Profits of pounds 13m in 1996, up from an expected pounds 10.6m last year, would put the shares on a prospective multiple of 20. High enough, even with the US advertising group Omnicom sitting on a quarter of the equity.

`Mad cow' misery at Sims

Shareholders in Sims Food, which supplies meat and poultry to supermarkets, must be wondering if the company has been breaking mirrors, such is its run of misfortune. In the past seven years it has issued six profits warnings and two cash calls. Its shares have slumped dramatically, from 339p three years ago to 28p yesterday.

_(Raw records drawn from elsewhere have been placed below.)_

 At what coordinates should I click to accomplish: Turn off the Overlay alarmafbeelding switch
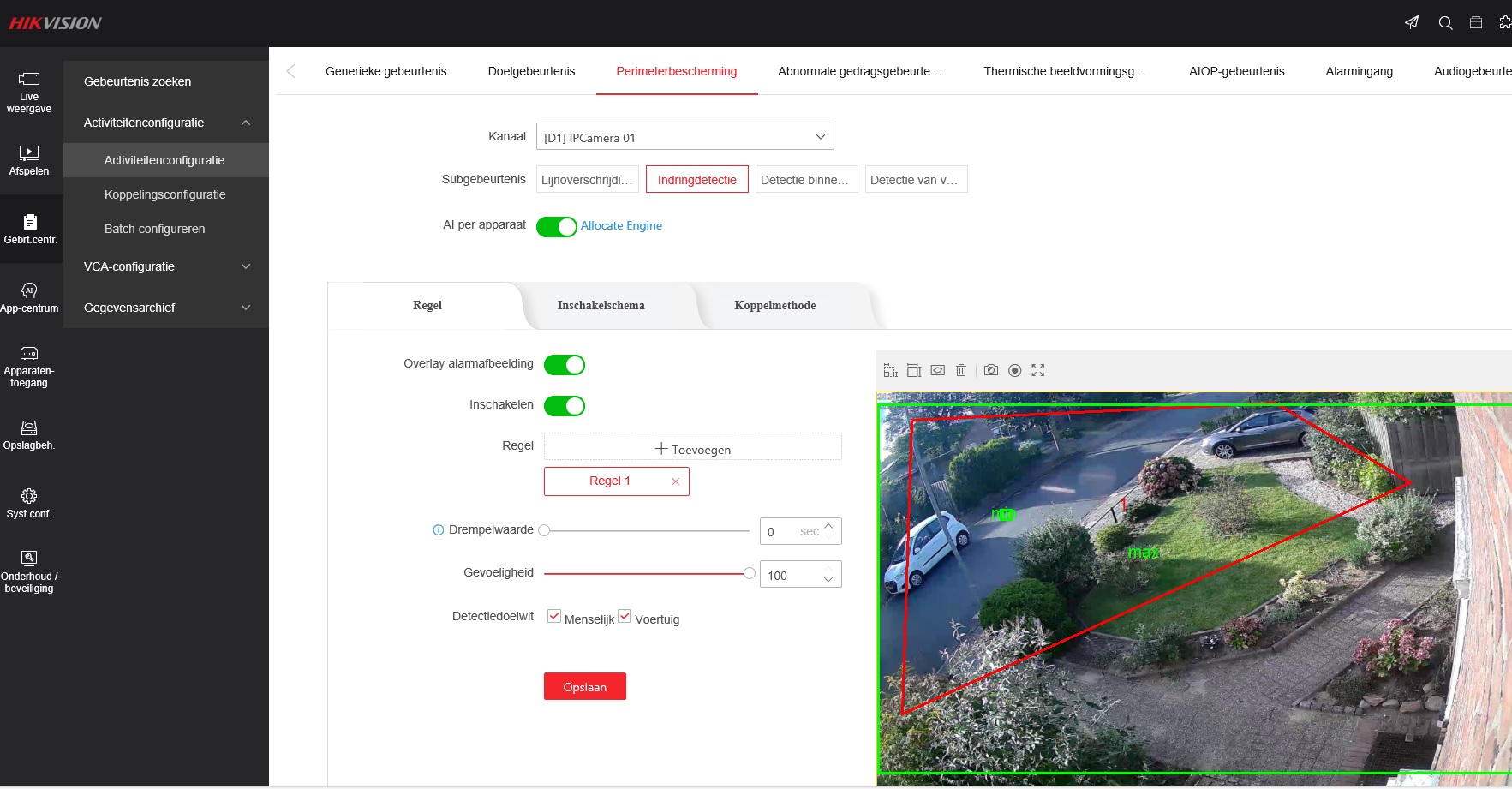click(x=565, y=365)
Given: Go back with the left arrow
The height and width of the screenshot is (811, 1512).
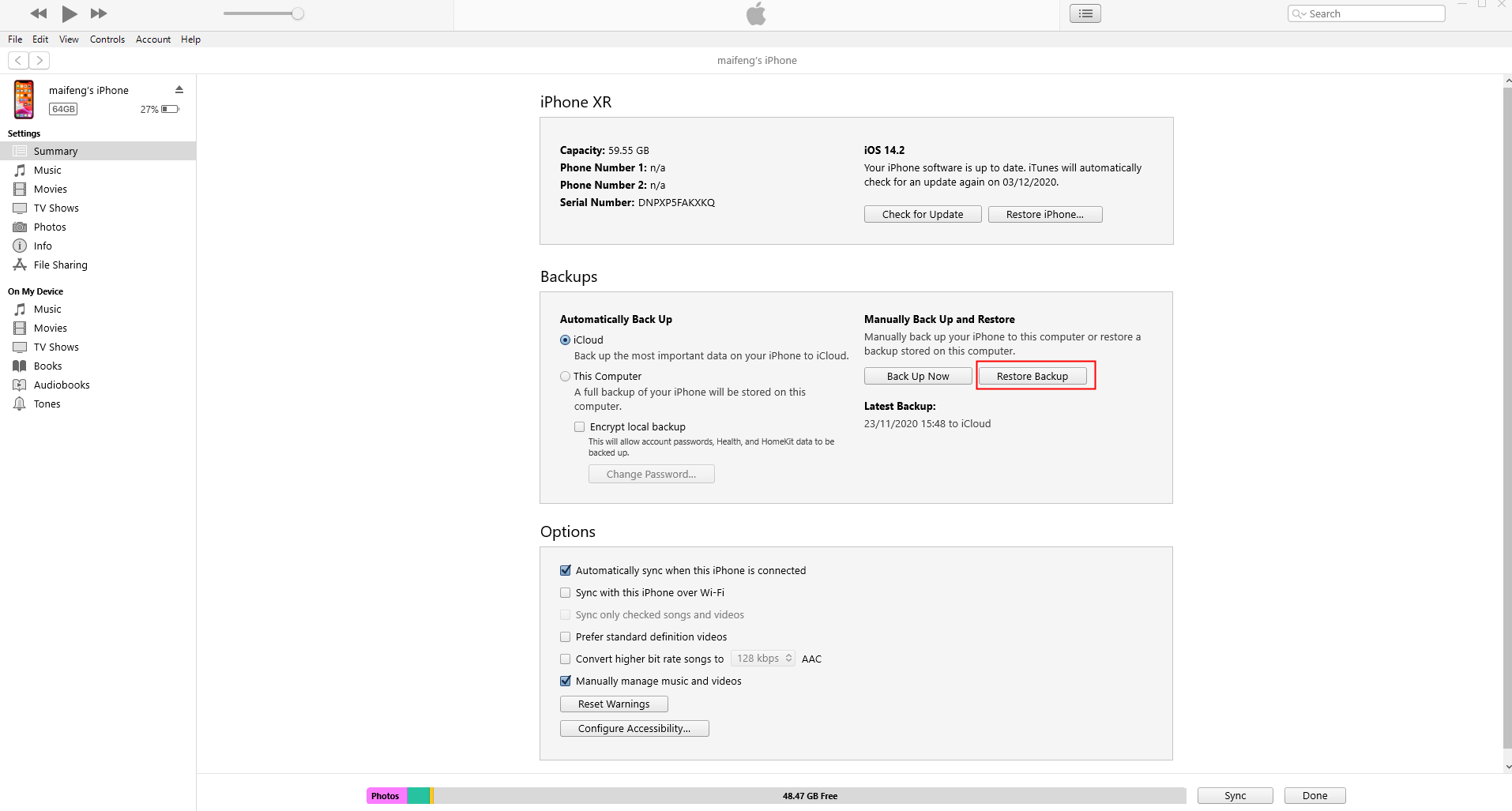Looking at the screenshot, I should pyautogui.click(x=18, y=60).
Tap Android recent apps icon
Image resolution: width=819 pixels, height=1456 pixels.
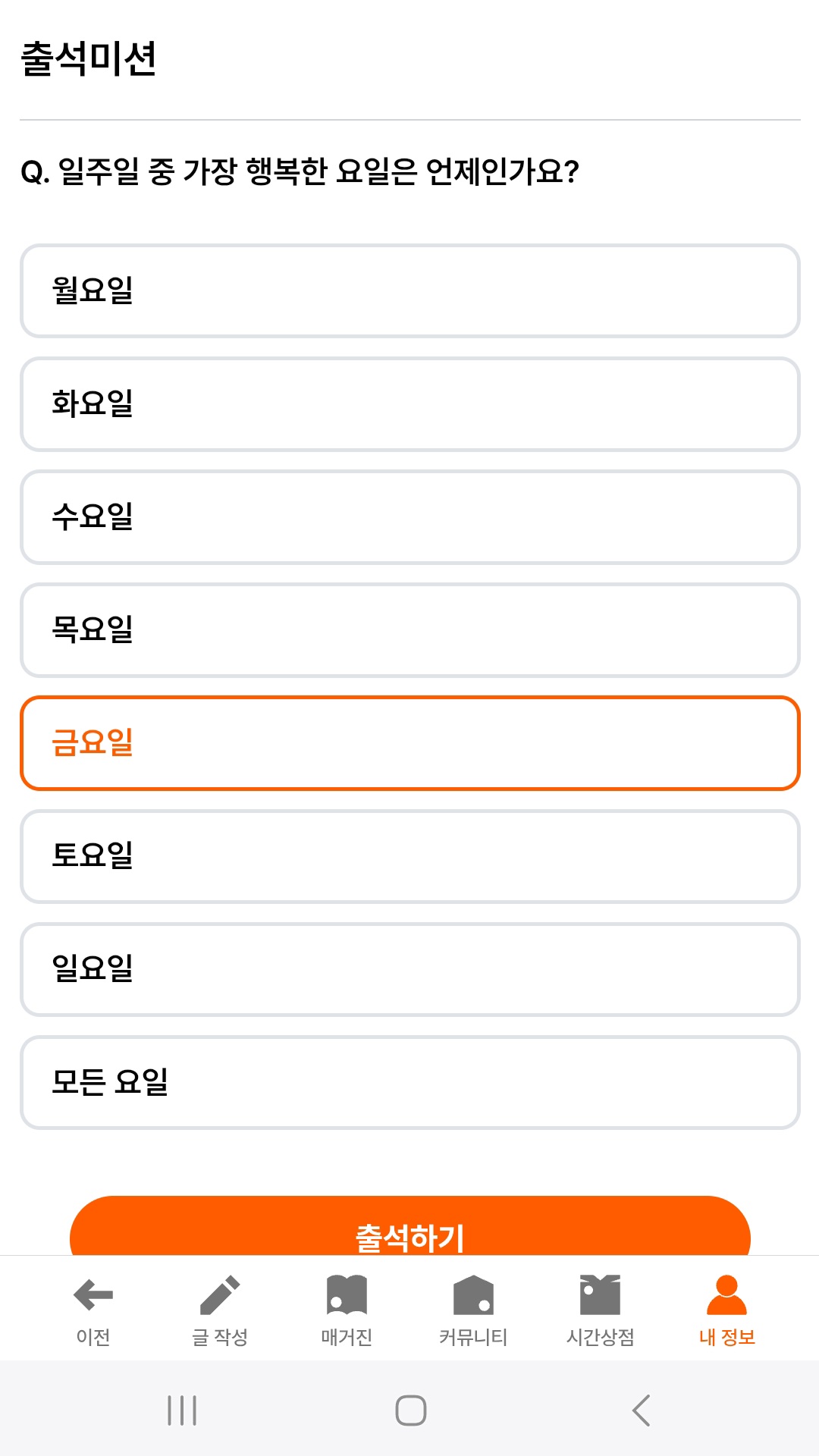point(182,1410)
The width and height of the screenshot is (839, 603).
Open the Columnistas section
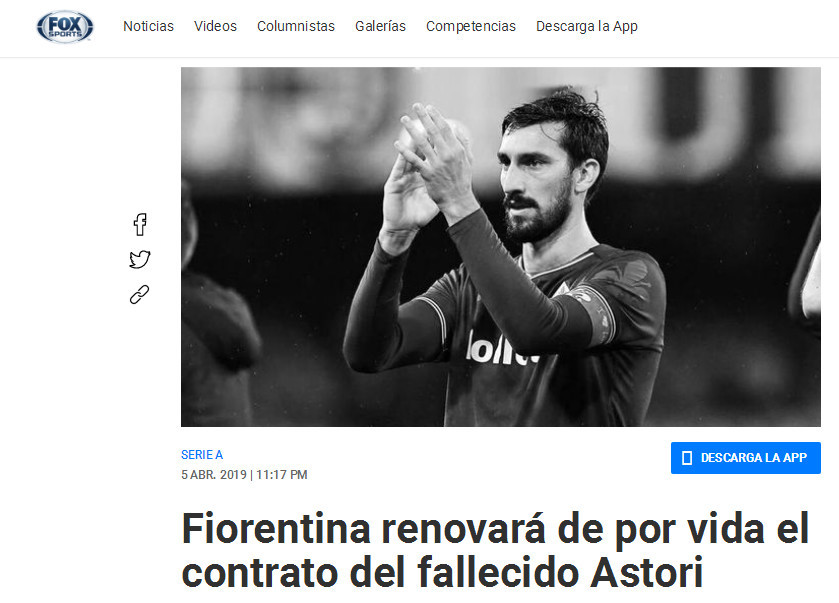pos(296,26)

The latest trauma is "mad cow disease", or BSE, which has badly affected sales of beef. Its meat sales are thought to be down 10-20 per cent. Sims is likely to pass its final dividend for the full year to March 1996. These results are likely to be particularly awful as they will be wrecked by asset write-downs. The company is in talks to sell its red meat business which supply meat to supermarkets and to the catering trade. These divisions accounted for 80 per cent of Sims's pounds 285m sales. Their disposal will leave the company with only its manufacturing operation which makes beefburgers and sausages. These are higher-margin sectors but, in the current food environment, hardly likely to yield high growth.

Analysts' forecasts range from a pounds 1m operating loss to a pounds 1m operating profit for the year to March, though the pre-tax figures is expected to be a heavy loss. It is a dismal tale but possible take-over action offers a crumb of comfort to the company's bruised shareholders. Sims has already received offers for the whole company.

Meanwhile PDFM, the fund manager, has been increasing its stake and holds 22 per cent. Perhaps it senses a deal coming that would put everyone out of their misery.